Record extracts:
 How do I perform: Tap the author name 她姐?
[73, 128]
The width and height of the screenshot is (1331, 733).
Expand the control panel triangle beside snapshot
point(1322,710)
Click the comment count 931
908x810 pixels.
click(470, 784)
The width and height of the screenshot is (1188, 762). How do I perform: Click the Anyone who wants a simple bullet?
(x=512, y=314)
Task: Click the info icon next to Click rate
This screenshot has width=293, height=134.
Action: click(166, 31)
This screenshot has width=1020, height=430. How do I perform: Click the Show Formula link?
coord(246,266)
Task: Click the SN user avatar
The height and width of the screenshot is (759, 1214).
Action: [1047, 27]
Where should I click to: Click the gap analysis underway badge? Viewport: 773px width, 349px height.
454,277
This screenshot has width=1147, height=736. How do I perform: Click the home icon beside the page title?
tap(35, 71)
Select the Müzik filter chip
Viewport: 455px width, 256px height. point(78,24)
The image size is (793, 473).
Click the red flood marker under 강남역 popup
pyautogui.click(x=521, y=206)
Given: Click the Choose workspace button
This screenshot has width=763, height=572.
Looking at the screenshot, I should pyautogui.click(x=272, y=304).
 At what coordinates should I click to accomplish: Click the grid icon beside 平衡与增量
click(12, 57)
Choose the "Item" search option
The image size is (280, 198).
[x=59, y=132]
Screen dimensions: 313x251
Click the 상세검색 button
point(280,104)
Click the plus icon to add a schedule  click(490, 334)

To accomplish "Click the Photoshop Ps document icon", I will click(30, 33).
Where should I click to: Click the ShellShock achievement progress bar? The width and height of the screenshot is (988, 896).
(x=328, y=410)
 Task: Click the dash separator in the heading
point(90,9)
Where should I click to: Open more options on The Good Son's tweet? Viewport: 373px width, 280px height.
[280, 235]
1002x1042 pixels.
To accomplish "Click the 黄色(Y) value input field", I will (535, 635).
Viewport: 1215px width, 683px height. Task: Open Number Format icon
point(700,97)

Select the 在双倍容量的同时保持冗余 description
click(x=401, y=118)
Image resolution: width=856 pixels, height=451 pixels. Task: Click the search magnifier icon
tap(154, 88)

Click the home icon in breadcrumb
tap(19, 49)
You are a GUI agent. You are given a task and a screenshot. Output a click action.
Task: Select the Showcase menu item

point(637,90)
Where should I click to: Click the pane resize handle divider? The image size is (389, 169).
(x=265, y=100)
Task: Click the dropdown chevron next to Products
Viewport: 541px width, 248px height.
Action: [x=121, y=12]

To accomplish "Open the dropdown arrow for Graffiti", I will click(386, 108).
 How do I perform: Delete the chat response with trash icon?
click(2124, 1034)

Goal of the exercise:
Rewrite all the items above, renaming every "icon" to "glyph" and leaving everything else unchanged.

Task output:
 How do I perform: Tap the author name 她姐?
[73, 128]
The width and height of the screenshot is (1331, 733).
Expand the control panel triangle beside snapshot
point(1322,710)
Click the comment count 931
908x810 pixels.
click(470, 784)
The width and height of the screenshot is (1188, 762). How do I perform: Click the Anyone who wants a simple bullet?
(x=512, y=314)
Task: Click the info glyph next to Click rate
This screenshot has width=293, height=134.
Action: click(166, 31)
This screenshot has width=1020, height=430. How do I perform: Click the Show Formula link?
coord(246,266)
Task: Click the SN user avatar
The height and width of the screenshot is (759, 1214).
Action: [1047, 27]
Where should I click to: Click the gap analysis underway badge? Viewport: 773px width, 349px height.
454,277
This screenshot has width=1147, height=736. How do I perform: Click the home glyph beside the page title?
tap(35, 71)
Select the Müzik filter chip
Viewport: 455px width, 256px height. point(78,24)
The image size is (793, 473).
Click the red flood marker under 강남역 popup
pyautogui.click(x=521, y=206)
Given: Click the Choose workspace button
This screenshot has width=763, height=572.
Looking at the screenshot, I should pyautogui.click(x=272, y=304).
 At what coordinates should I click to accomplish: Click the grid glyph beside 平衡与增量
click(12, 57)
Choose the "Item" search option
The image size is (280, 198).
[x=59, y=132]
Screen dimensions: 313x251
Click the 상세검색 button
point(280,104)
Click the plus glyph to add a schedule  click(490, 334)

To accomplish "Click the Photoshop Ps document glyph", I will click(30, 33).
Where should I click to: Click the ShellShock achievement progress bar? The width and height of the screenshot is (988, 896).
(x=328, y=410)
 Task: Click the dash separator in the heading
point(90,9)
Where should I click to: Open more options on The Good Son's tweet? Viewport: 373px width, 280px height.
[280, 235]
1002x1042 pixels.
To accomplish "Click the 黄色(Y) value input field", I will (535, 635).
Viewport: 1215px width, 683px height. Task: Open Number Format glyph
point(700,97)

Select the 在双倍容量的同时保持冗余 description
click(x=401, y=118)
Image resolution: width=856 pixels, height=451 pixels. Task: Click the search magnifier glyph
tap(154, 88)

Click the home glyph in breadcrumb
tap(19, 49)
You are a GUI agent. You are given a task and a screenshot. Output a click action.
Task: Select the Showcase menu item

point(637,90)
Where should I click to: Click the pane resize handle divider? The image size is (389, 169).
(x=265, y=100)
Task: Click the dropdown chevron next to Products
Viewport: 541px width, 248px height.
Action: [x=121, y=12]

To accomplish "Open the dropdown arrow for Graffiti", I will click(386, 108).
 How do I perform: Delete the chat response with trash glyph?
click(2124, 1034)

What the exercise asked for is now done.